WORK TO DO: Copy the listing below line for line, with no changes at all.

● ● ● ●

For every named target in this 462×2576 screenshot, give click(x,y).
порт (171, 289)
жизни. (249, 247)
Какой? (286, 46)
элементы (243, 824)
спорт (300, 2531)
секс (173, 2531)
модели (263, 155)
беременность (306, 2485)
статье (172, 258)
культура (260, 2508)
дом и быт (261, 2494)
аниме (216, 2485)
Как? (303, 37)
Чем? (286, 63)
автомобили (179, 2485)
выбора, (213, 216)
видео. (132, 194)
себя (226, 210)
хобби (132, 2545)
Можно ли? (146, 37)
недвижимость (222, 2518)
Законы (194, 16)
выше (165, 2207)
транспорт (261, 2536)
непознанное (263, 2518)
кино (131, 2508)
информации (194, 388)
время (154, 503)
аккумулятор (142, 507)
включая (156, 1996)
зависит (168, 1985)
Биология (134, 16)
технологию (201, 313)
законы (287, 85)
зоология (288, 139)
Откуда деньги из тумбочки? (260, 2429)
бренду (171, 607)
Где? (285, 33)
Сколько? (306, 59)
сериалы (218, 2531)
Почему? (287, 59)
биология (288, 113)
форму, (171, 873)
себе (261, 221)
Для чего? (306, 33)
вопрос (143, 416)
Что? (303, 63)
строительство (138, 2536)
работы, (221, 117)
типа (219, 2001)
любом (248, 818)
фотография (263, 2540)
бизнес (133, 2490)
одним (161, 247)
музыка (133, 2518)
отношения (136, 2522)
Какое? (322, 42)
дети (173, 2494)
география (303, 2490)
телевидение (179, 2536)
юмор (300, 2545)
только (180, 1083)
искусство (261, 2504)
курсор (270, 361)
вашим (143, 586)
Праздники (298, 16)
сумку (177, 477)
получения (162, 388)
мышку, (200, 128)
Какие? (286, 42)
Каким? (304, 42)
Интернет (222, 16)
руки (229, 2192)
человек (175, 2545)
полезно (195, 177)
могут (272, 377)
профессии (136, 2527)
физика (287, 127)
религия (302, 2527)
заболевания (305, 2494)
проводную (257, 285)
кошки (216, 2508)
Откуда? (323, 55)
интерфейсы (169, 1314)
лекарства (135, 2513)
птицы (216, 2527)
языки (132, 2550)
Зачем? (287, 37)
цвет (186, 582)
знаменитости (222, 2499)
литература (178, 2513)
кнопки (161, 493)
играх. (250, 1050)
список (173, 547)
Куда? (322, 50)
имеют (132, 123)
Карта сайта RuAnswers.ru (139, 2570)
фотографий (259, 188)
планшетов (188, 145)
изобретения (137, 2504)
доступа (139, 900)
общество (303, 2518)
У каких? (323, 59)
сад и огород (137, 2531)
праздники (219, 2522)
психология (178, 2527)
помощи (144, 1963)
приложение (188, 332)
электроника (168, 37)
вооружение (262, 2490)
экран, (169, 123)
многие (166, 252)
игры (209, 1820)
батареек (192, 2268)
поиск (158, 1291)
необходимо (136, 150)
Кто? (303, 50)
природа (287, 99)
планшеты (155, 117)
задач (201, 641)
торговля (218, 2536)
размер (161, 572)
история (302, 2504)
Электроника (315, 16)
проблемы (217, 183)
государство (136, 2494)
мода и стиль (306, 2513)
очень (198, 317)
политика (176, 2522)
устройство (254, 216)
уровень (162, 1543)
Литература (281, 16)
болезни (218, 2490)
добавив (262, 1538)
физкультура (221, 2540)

● ● ● ●

EXERCISE OUTPUT:
For every named target in this 462×2576 screenshot, give click(x,y).
порт (171, 289)
жизни. (249, 247)
Какой? (286, 46)
элементы (243, 824)
спорт (300, 2531)
секс (173, 2531)
модели (263, 155)
беременность (306, 2485)
статье (172, 258)
культура (260, 2508)
дом и быт (261, 2494)
аниме (216, 2485)
Как? (303, 37)
Чем? (286, 63)
автомобили (179, 2485)
выбора, (213, 216)
видео. (132, 194)
себя (226, 210)
хобби (132, 2545)
Можно ли? (146, 37)
недвижимость (222, 2518)
Законы (194, 16)
выше (165, 2207)
транспорт (261, 2536)
непознанное (263, 2518)
кино (131, 2508)
информации (194, 388)
время (154, 503)
аккумулятор (142, 507)
включая (156, 1996)
зависит (168, 1985)
Биология (134, 16)
технологию (201, 313)
законы (287, 85)
зоология (288, 139)
Откуда деньги из тумбочки? (260, 2429)
бренду (171, 607)
Где? (285, 33)
Сколько? (306, 59)
сериалы (218, 2531)
Почему? (287, 59)
биология (288, 113)
форму, (171, 873)
себе (261, 221)
Для чего? (306, 33)
вопрос (143, 416)
Что? (303, 63)
строительство (138, 2536)
работы, (221, 117)
типа (219, 2001)
любом (248, 818)
фотография (263, 2540)
бизнес (133, 2490)
одним (161, 247)
музыка (133, 2518)
отношения (136, 2522)
Какое? (322, 42)
дети (173, 2494)
география (303, 2490)
телевидение (179, 2536)
юмор (300, 2545)
только (180, 1083)
искусство (261, 2504)
курсор (270, 361)
вашим (143, 586)
Праздники (298, 16)
сумку (177, 477)
получения (162, 388)
мышку, (200, 128)
Какие? (286, 42)
Каким? (304, 42)
Интернет (222, 16)
руки (229, 2192)
человек (175, 2545)
полезно (195, 177)
могут (272, 377)
профессии (136, 2527)
физика (287, 127)
религия (302, 2527)
заболевания (305, 2494)
проводную (257, 285)
кошки (216, 2508)
Откуда? (323, 55)
интерфейсы (169, 1314)
лекарства (135, 2513)
птицы (216, 2527)
языки (132, 2550)
Зачем? (287, 37)
цвет (186, 582)
знаменитости (222, 2499)
литература (178, 2513)
кнопки (161, 493)
играх. (250, 1050)
список (173, 547)
Куда? (322, 50)
имеют (132, 123)
Карта сайта RuAnswers.ru (139, 2570)
фотографий (259, 188)
планшетов (188, 145)
изобретения (137, 2504)
доступа (139, 900)
общество (303, 2518)
У каких? (323, 59)
сад и огород (137, 2531)
праздники (219, 2522)
психология (178, 2527)
помощи (144, 1963)
приложение (188, 332)
электроника (168, 37)
вооружение (262, 2490)
экран, (169, 123)
многие (166, 252)
игры (209, 1820)
батареек (192, 2268)
поиск (158, 1291)
необходимо (136, 150)
Кто? (303, 50)
природа (287, 99)
планшеты (155, 117)
задач (201, 641)
торговля (218, 2536)
размер (161, 572)
история (302, 2504)
Электроника (315, 16)
проблемы (217, 183)
государство (136, 2494)
мода и стиль (306, 2513)
очень (198, 317)
политика (176, 2522)
устройство (254, 216)
уровень (162, 1543)
Литература (281, 16)
болезни (218, 2490)
добавив (262, 1538)
физкультура (221, 2540)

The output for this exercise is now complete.